Lo cierto es que en verano se cambia de ritmo, porque el trabajo disminuye, porque el tiempo es caluroso y los días son más largos.
Por desgracia mucha gente hoy tiene vacaciones forzosas y el verano es un período más que prolonga su situación.
El verano, aparte de los tópicos de siempre, puede ser un buen momento para enfrentarse con el mundo interior de cada uno. El exceso de actividad nos impide pararnos y reconstruirnos. La vida va dejando huella en nuestra personalidad, pero siempre dejamos para otro momento la solución a nuestros problemas interiores. Y ese momento no llega nunca porque nos programamos con actividades que nos distraen y nos alejan de ese punto del que huímos.
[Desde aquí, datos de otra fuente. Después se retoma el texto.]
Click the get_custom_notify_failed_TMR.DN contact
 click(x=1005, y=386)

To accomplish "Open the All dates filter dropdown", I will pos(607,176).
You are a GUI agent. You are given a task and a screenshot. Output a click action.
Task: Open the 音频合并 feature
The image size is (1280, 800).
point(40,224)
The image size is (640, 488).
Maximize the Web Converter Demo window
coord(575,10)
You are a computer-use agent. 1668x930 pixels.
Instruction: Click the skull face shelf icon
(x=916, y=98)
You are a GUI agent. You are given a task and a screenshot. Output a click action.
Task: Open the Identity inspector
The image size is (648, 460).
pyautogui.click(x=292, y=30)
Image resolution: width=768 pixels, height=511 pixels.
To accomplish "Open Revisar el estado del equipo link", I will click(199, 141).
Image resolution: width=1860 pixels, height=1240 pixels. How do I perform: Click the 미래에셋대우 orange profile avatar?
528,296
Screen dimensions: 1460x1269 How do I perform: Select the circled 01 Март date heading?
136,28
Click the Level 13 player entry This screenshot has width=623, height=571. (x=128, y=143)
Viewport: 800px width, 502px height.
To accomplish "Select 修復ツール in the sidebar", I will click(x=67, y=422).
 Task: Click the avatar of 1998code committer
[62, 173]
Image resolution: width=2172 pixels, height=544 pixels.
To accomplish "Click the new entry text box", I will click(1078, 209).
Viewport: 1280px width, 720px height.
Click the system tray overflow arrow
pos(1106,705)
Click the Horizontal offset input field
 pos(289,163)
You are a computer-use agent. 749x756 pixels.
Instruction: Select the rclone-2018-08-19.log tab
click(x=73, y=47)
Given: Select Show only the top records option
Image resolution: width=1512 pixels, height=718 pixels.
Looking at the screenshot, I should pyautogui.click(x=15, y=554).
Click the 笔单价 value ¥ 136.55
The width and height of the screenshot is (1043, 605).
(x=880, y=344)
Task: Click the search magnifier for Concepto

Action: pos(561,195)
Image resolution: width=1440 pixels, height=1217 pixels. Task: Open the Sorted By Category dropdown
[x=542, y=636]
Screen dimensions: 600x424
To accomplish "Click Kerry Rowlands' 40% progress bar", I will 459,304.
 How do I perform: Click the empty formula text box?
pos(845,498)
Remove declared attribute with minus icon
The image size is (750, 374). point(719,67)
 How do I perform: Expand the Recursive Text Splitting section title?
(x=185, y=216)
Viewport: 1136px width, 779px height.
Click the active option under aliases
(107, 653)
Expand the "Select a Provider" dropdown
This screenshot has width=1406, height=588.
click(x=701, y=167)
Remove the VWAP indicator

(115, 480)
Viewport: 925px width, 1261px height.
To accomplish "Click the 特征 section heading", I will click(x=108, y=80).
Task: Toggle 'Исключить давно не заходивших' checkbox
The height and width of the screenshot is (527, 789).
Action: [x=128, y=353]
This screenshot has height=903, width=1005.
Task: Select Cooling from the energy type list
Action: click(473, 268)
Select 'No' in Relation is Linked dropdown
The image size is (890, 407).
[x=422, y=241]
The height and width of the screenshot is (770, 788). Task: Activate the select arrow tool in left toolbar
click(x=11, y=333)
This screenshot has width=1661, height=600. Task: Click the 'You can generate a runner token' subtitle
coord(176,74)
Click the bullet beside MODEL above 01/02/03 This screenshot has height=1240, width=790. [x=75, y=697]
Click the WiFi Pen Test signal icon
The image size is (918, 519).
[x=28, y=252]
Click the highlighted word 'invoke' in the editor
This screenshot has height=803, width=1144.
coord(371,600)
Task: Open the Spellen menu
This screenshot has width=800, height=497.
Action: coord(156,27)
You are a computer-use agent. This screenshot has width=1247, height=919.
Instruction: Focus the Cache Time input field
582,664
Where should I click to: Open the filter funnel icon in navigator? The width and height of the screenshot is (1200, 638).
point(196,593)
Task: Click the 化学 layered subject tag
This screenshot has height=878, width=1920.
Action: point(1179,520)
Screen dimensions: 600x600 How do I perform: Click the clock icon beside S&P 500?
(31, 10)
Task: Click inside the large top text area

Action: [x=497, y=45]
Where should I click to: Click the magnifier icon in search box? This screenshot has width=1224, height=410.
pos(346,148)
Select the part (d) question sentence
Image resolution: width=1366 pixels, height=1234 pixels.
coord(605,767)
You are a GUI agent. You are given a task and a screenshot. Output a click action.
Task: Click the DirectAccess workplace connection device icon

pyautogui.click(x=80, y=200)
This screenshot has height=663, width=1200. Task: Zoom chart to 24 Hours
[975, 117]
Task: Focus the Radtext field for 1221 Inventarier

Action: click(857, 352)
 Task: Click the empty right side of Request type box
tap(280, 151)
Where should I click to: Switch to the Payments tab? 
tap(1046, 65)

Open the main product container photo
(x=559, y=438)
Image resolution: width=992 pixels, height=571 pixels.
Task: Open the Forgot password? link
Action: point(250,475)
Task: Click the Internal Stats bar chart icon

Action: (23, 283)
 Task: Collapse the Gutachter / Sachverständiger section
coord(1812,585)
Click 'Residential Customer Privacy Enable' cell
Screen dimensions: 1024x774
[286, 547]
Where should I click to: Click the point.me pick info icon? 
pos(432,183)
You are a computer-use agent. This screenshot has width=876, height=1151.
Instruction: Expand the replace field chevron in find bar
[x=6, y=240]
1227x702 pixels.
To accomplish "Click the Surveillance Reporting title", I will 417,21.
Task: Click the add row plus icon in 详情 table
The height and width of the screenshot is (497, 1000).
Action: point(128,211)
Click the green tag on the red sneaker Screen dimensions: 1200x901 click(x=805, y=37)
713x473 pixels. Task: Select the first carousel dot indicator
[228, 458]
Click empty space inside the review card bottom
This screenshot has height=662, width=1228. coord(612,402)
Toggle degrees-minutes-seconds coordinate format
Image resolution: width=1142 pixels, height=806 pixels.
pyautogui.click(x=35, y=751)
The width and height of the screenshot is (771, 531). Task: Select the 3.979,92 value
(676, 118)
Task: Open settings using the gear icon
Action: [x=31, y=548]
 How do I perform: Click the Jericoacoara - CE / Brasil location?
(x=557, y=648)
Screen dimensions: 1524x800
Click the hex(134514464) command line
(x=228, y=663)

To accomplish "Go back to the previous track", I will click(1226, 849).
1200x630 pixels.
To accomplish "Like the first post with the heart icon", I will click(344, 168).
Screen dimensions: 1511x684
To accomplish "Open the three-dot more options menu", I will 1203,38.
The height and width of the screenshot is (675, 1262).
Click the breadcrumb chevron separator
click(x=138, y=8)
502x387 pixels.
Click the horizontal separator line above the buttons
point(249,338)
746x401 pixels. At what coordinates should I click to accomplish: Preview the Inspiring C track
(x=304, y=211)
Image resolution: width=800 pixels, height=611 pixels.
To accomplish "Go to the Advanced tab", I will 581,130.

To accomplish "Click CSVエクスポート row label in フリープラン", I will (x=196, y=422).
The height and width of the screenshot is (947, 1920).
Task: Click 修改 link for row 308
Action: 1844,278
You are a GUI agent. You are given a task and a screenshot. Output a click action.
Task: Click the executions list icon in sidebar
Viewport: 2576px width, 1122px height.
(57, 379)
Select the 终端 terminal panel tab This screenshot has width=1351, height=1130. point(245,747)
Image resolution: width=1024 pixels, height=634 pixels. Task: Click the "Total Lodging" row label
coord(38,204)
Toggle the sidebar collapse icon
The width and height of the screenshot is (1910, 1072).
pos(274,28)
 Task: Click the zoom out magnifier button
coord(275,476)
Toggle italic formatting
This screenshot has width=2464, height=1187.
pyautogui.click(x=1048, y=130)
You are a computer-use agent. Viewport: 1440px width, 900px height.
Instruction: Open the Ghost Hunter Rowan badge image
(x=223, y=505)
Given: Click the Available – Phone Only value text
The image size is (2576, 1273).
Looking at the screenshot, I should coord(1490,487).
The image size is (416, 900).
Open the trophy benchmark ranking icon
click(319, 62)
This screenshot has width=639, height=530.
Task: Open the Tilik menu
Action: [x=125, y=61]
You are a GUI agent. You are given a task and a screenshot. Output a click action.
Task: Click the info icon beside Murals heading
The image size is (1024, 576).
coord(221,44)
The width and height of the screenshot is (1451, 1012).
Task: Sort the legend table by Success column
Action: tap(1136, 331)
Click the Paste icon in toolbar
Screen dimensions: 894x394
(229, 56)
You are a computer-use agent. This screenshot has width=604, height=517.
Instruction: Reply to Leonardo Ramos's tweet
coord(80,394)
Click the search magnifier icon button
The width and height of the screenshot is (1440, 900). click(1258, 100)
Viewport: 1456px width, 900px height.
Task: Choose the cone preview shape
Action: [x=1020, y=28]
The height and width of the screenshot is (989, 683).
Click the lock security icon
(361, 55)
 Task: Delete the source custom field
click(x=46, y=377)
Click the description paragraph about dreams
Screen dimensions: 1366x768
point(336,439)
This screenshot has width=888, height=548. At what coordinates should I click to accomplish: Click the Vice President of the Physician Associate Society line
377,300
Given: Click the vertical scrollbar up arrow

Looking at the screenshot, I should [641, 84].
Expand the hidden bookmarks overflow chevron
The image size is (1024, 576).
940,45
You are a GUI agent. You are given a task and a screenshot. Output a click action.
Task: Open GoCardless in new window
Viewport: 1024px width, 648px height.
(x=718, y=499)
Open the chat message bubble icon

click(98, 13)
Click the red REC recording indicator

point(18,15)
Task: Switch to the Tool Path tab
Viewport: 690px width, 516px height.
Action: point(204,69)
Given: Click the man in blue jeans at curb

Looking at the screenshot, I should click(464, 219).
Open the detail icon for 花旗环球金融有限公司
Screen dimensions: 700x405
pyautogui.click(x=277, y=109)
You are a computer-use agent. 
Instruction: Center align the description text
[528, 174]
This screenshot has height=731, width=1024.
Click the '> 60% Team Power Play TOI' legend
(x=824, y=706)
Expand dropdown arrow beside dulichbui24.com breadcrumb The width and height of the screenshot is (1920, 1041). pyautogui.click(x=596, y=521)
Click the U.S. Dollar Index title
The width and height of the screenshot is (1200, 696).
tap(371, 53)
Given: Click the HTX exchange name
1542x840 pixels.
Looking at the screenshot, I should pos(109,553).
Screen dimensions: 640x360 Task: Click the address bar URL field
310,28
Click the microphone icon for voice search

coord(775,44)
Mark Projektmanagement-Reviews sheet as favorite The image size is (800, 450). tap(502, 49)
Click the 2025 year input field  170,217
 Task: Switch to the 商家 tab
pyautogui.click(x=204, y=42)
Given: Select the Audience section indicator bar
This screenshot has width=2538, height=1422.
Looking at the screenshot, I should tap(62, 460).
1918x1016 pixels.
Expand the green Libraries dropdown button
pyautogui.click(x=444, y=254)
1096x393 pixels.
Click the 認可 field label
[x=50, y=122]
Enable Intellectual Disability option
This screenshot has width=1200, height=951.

Cuidar nuestro interior es una tarea enorme. ¿Nos da miedo hurgar en ese baúl de nuestro ser más íntimo?
Descubrir la vida incluye descubrirnos a nosotros mismos: nuestras preocupaciones se ven de otra manera cuando las analizamos con sosiego; nuestra personalidad y actitudes interiores se descubren cuando hacemos ese viaje, que parece tan imposible, hacia nuestro ser más íntimo. En verano podemos hacer miles de kilómetros para ir a la playa, pero nos asusta viajar adentro, porque nos da miedo lo que podamos encontrar…
En verano programamos los viajes, las actividades, los encuentros con amistades que no vemos durante el año. Eso es bonito. ¿Pero dejamos un espacio para nosotros? Un paseo solitario por el campo nos puede hacer mucho bien. Un encuentro en la intimidad con Dios nuestro Padre, nos puede iluminar de tal modo, que puede renacer en nuestro interior eso que estaba muerto y que en verano puede volver a la vida. Una Eucaristía vivida con sosiego y sin prisa nos puede devolver la confianza y la admiración por la Palabra de Dios. Si no nos reconstruimos en verano, ¿cuándo lo haremos?.